Разлагающее воздействие власти возникает из того, что те, кто занимает высшие позиции в государстве, те, кто обладает суверенным правом на насилие, на властный авторитет, априорно отождествляются в массовом сознании с держателями высших ценностей общества («родины», «народа», «России» и т. п.) – в силу древнего механизма приписывания высокому положению всего лучшего («благородного»), что есть в людях и в обществе. Собственно, это и есть выражение архаической по своей сути вертикали власти, когда иерархически высший статус символически олицетворяет наивысшие значения целого (образ царя, первосвященника, лидера нации, вождя, президента). Здесь важен сам факт занятия высшей статусной позиции, а отнюдь не то, каким образом данный субъект занял эту позицию. Проблематизация инструментальных путей к занятию верховного положения отсутствует в политической культуре постсоветской России или, точнее – подавляется цензурой в СМИ, в коммуникативных каналах, а также молчанием власти в качестве ее ответа на слабое бурчание внизу. Так или иначе, общество четырежды безропотно принимало передачу высшей власти, имевшую чисто верхушечный, придворный характер, несмотря на ее крайне слабую формальную легитимность: в 1991-м, в 1999-м, в 2007-м и в 2011 году.
Мораль здесь потому и не возникает, что невозможно появление идеи «общего блага», и соответственно, той инстанции, перед которой индивид должен и может отвечать, чувствовать свою внутреннюю связь и ответственность (совесть, интернализованный социальный контроль группы). Возникновению подобного представления препятствует апроприированное властью представление о национальном целом, которое якобы подлежит защите и монопольному представительству исключительно тоталитарной или авторитетной властью.
Навыки коллективного заложничества (псевдоколлективизма, «колхоза», «соборности») разрушают общее представление об императивах обязательного поведения, основанного на общем чувстве должного, солидарности, взаимных интересах, симпатии, само сознание «общества», непрерывно воспроизводя состояние частичной аномии и принцип вынужденного индивидуализма («спасайся сам каждый как может»)[294]
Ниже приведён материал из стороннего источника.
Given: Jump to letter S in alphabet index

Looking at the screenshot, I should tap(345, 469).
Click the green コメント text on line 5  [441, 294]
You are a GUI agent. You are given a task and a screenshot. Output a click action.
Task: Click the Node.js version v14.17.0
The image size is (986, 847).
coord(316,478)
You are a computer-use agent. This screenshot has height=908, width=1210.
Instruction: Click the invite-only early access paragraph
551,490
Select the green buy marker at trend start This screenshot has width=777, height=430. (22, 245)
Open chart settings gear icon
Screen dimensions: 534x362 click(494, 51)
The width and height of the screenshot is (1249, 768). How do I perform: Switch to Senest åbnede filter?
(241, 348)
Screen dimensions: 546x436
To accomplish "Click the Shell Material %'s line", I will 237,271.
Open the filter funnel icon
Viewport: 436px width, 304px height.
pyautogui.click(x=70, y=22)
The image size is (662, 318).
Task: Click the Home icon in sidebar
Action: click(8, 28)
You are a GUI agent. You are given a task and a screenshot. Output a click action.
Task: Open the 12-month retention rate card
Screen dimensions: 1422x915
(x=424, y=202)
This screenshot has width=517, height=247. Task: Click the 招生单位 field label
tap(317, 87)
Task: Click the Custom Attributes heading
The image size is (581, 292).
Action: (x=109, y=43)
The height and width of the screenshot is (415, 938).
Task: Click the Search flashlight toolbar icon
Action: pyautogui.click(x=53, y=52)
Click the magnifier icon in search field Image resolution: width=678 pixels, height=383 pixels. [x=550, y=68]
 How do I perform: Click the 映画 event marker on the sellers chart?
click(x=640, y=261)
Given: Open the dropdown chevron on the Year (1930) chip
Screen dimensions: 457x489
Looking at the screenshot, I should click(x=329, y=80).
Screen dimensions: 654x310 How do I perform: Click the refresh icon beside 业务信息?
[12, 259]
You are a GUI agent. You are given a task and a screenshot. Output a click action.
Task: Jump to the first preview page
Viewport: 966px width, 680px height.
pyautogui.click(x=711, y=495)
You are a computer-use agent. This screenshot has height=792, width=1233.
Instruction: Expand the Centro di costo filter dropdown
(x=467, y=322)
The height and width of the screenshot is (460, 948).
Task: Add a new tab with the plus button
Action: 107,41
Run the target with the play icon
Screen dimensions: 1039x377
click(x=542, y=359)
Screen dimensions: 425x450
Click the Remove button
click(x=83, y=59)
. В такой обстановке у людей не может возникать чувство собственного достоинства и уважения к себе, поскольку для обеспечения и закрепления таких социальных стандартов самоопределения и идентичности нет адекватных институциональных механизмов. Знаки гратификации и «достоинства» могут быть представленными и раздаваемыми исключительно высшими государственными лицами, что образует специфические государственные ритуалы («назначения в качестве элиты»), всегда в формах особой привилегии, «милости» правителя (как эквивалентного выделения и присвоения собственно знаков особости: мигалок, вертушек, собственности, избирательного иммунитета от привлечения к юридической ответственности, акцентированного стиля изоляции от других). Они могут дополняться как бы феодальной, барской или царской раздачей «чудесных даров» бедным: часов, машин, платьев, зданий для благотворительных учреждений, как это делают Кадыров или Путин. Кроме них, больше себе такого никто позволить не может (не вызывая вопросов о нарушении закона, это привилегия суверенов или тиранов, но не формы нормальной политической деятельности).Аморализм работает на упрощение, примитивизацию представлений о человеке и социальной системе, обществе как таковом, подавляя потенциал идеализма, стремления к высшему, общему благу. Это и есть «простота советского человека» – состояние ценностной стерилизованности или, другими словами, единство в низости, в ясном понимании совмещения и близости жестов унижения, подавления или обласканности человека. Шок от этого – когнитивный, психологический – не вызывает какого-либо социального или этического сопротивления, мысли: «Нет, это какой-то абсурд, это просто невозможно!» —«Возможно и даже очень».